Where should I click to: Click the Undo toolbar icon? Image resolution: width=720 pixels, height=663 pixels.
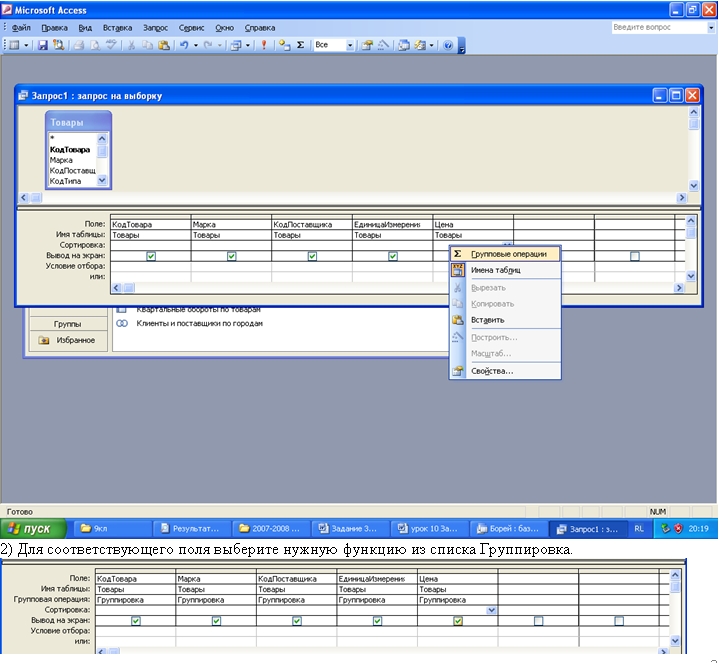(x=182, y=46)
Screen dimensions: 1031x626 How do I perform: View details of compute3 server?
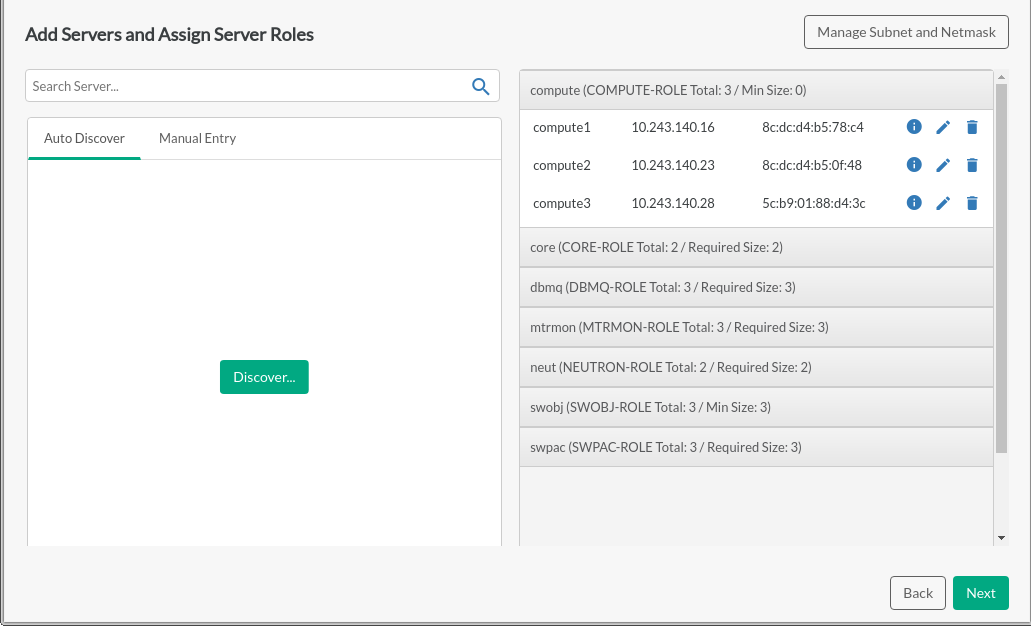(x=913, y=203)
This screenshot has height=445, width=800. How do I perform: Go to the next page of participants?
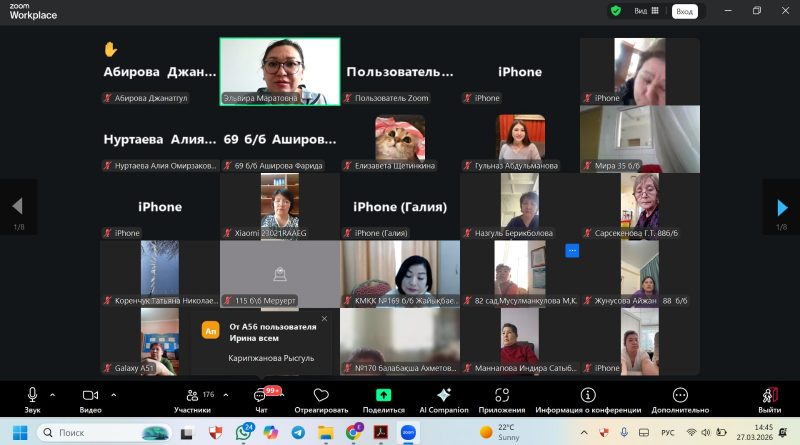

________________________________________

What the exercise asks:
Pictures stay out; the data above is to be returned exactly.

Exercise answer:
Where should I click to: Click the Undo toolbar icon? Image resolution: width=720 pixels, height=663 pixels.
(x=182, y=46)
Screen dimensions: 1031x626 How do I perform: View details of compute3 server?
(x=913, y=203)
This screenshot has height=445, width=800. How do I perform: Go to the next page of participants?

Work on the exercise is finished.